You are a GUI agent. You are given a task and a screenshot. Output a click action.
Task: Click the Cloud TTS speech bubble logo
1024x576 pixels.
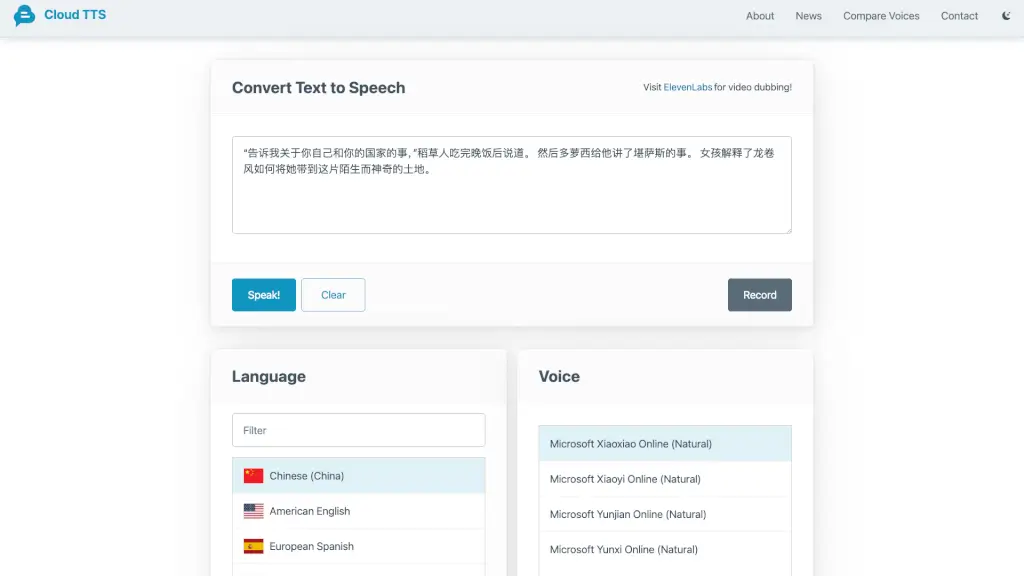point(24,16)
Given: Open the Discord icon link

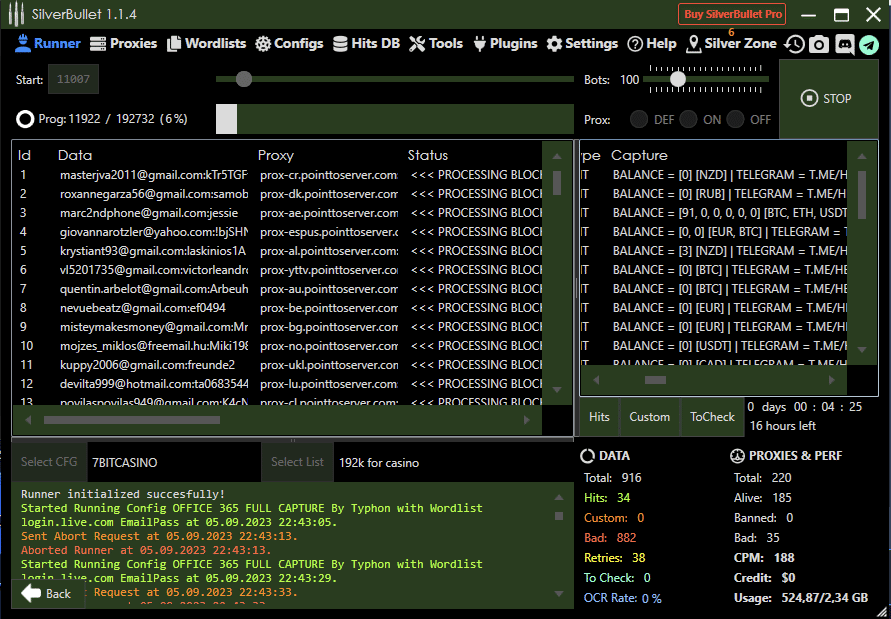Looking at the screenshot, I should pos(844,44).
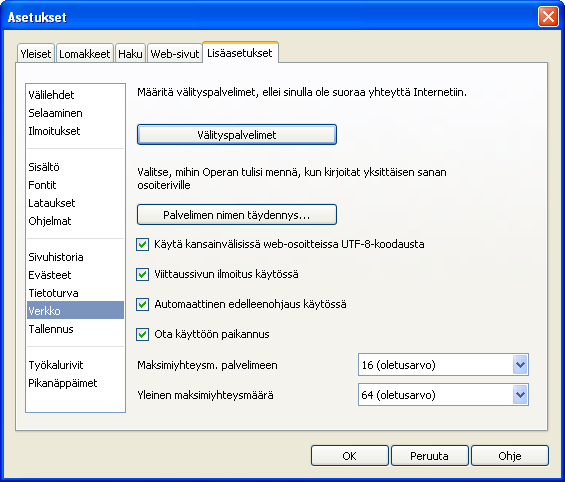Open Yleinen maksimiyhteysmäärä dropdown arrow
This screenshot has height=482, width=565.
520,395
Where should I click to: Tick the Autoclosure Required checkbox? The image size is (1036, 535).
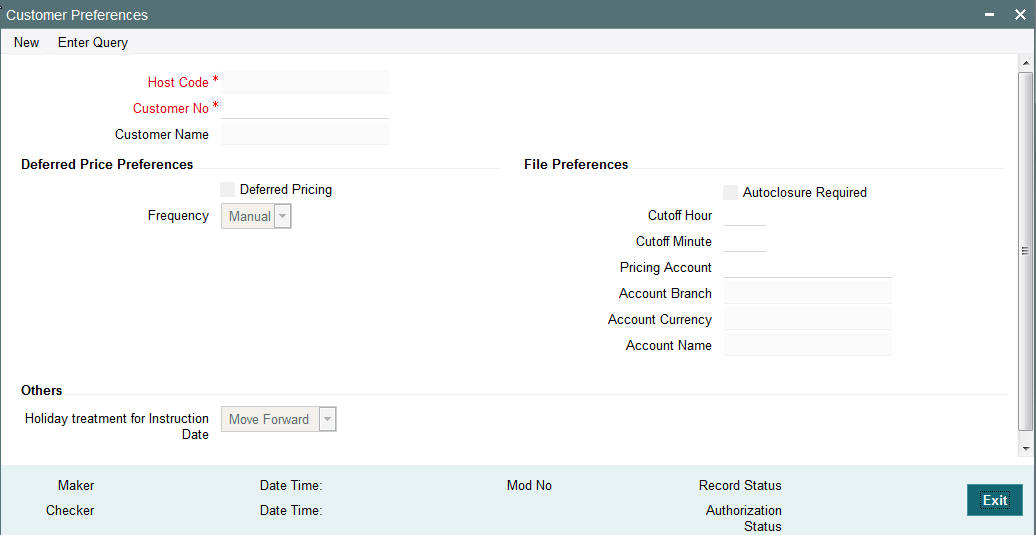[x=730, y=192]
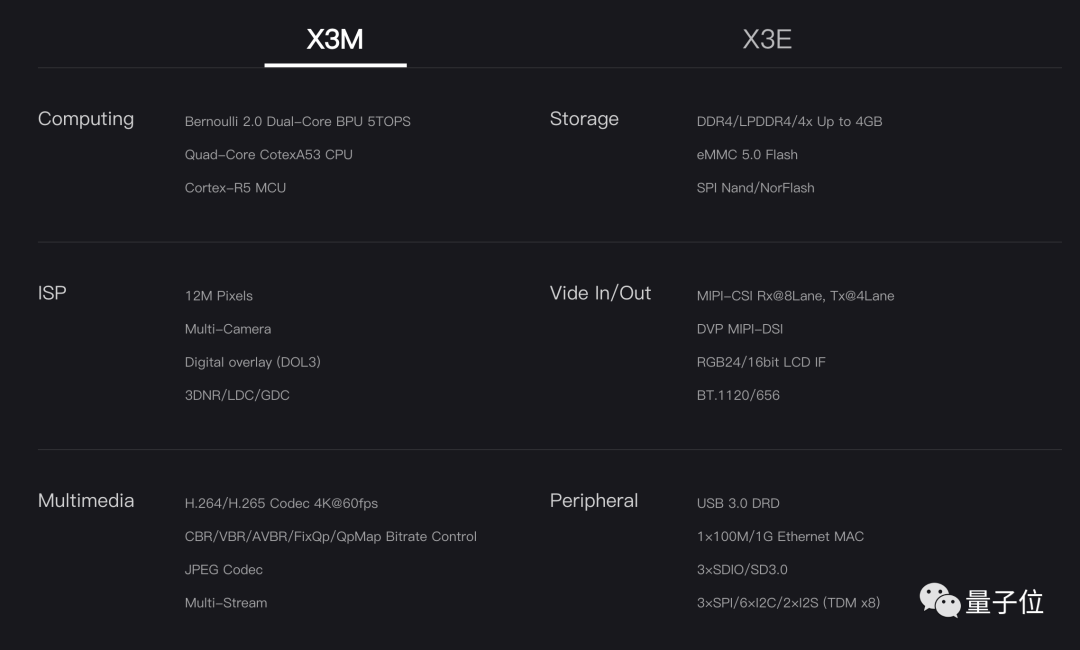Screen dimensions: 1080x650
Task: Click the eMMC 5.0 Flash line
Action: (x=747, y=154)
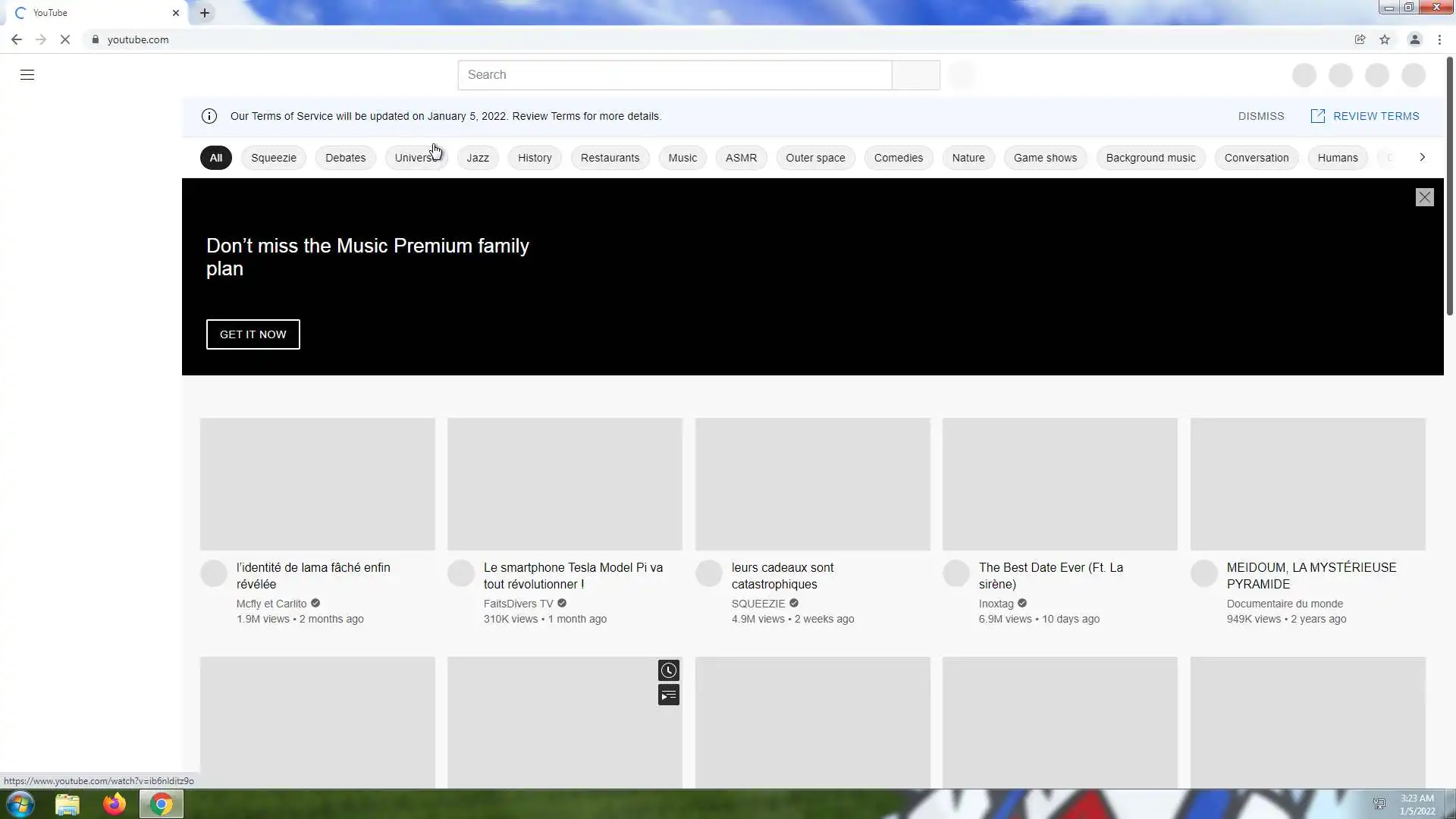Click the share page icon in address bar
Viewport: 1456px width, 819px height.
click(x=1360, y=39)
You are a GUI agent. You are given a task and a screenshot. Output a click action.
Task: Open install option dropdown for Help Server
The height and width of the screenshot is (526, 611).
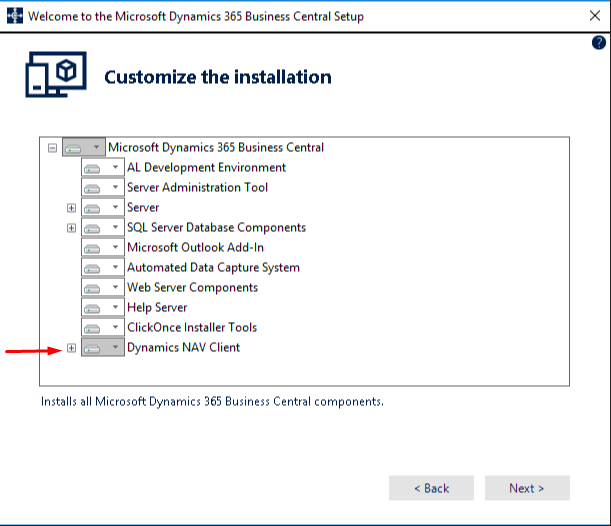coord(103,307)
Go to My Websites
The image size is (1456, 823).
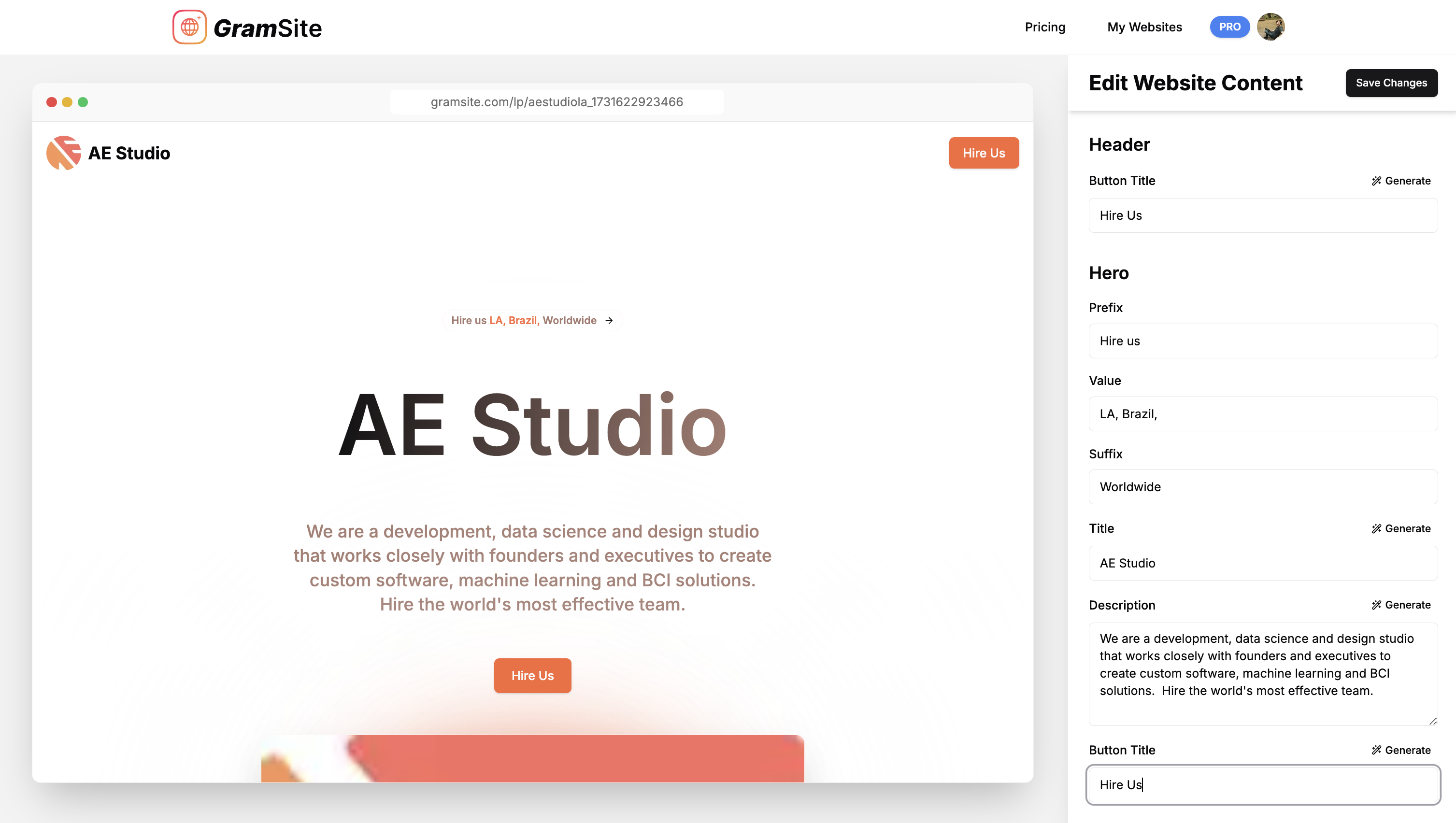[x=1144, y=27]
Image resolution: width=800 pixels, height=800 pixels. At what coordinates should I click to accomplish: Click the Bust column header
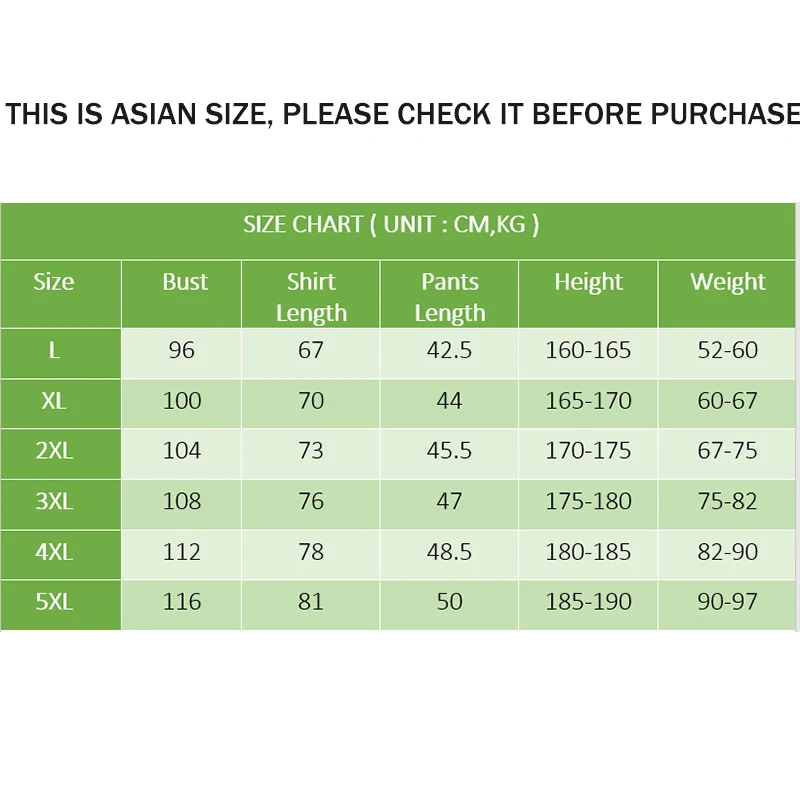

+ + + + + + +

• TAREFA PROPOSTA: Substitua "GUI agent" por "interface agent" em toda a listagem acima e reproduza-a com o restante inalterado, omitindo as imagens.

• RESPOSTA ESPERADA:
You are a interface agent. You are given a task and a screenshot. Output a click action.
Task: Click the Cloud TTS speech bubble logo
1024x576 pixels.
point(24,16)
Given: Open the Discord icon link

Looking at the screenshot, I should pos(844,44).
Open Yleinen maksimiyhteysmäärä dropdown arrow
This screenshot has height=482, width=565.
520,395
Where should I click to: Tick the Autoclosure Required checkbox? The image size is (1036, 535).
[x=730, y=192]
Screen dimensions: 1080x650
Task: Click the eMMC 5.0 Flash line
Action: (x=747, y=154)
Click the share page icon in address bar
Viewport: 1456px width, 819px height.
click(x=1360, y=39)
You are a interface agent. You are given a task and a screenshot. Output a click action.
Task: Open install option dropdown for Help Server
The height and width of the screenshot is (526, 611).
coord(103,307)
Go to My Websites
The image size is (1456, 823).
[x=1144, y=27]
Image resolution: width=800 pixels, height=800 pixels. At what coordinates should I click to accomplish: Click the Bust column header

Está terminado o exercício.